Click-target data:
╭──

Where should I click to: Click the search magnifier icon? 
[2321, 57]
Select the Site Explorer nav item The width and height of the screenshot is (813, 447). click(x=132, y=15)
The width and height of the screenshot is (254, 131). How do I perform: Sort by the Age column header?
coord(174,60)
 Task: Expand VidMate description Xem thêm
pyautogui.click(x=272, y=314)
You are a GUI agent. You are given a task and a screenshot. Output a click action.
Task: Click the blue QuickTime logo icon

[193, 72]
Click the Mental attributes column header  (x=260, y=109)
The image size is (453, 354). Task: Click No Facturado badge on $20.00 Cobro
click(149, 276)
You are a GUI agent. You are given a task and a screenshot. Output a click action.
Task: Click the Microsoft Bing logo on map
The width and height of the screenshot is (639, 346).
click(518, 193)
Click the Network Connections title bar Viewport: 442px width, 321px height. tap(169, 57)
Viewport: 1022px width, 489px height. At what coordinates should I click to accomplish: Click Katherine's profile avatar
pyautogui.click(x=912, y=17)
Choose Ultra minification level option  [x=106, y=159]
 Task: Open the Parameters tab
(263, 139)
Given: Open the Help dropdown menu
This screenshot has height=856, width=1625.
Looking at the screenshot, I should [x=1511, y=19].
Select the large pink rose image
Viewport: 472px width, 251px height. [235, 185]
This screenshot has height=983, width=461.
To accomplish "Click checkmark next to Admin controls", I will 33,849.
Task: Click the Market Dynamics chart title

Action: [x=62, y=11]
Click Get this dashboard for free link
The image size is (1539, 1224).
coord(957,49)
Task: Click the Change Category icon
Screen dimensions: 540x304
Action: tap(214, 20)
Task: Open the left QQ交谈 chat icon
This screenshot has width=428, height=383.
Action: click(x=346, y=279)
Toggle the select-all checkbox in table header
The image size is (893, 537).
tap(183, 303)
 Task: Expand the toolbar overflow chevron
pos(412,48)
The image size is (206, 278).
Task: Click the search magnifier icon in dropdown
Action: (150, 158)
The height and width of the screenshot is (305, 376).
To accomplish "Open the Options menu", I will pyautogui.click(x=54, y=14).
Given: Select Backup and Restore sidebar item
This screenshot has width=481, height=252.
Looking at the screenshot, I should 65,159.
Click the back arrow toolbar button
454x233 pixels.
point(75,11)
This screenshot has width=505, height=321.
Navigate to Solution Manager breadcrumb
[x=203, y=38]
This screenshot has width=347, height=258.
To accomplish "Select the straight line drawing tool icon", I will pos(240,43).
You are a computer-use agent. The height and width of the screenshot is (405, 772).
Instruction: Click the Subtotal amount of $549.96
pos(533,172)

╰──

*SET EXERCISE*: Please scale the lines above, starting at the one containing "This screenshot has width=347, height=258." and ending at the end of the material, and give all of them again with the requests included. Multiply every coordinate in the answers by 1.65 and round to whole numbers, with halves rounding up.

*ANSWER FOR THE TASK*:
This screenshot has width=347, height=258.
To accomplish "Select the straight line drawing tool icon", I will pos(396,71).
You are a computer-use agent. The height and width of the screenshot is (405, 772).
Instruction: Click the Subtotal amount of $549.96
pos(879,284)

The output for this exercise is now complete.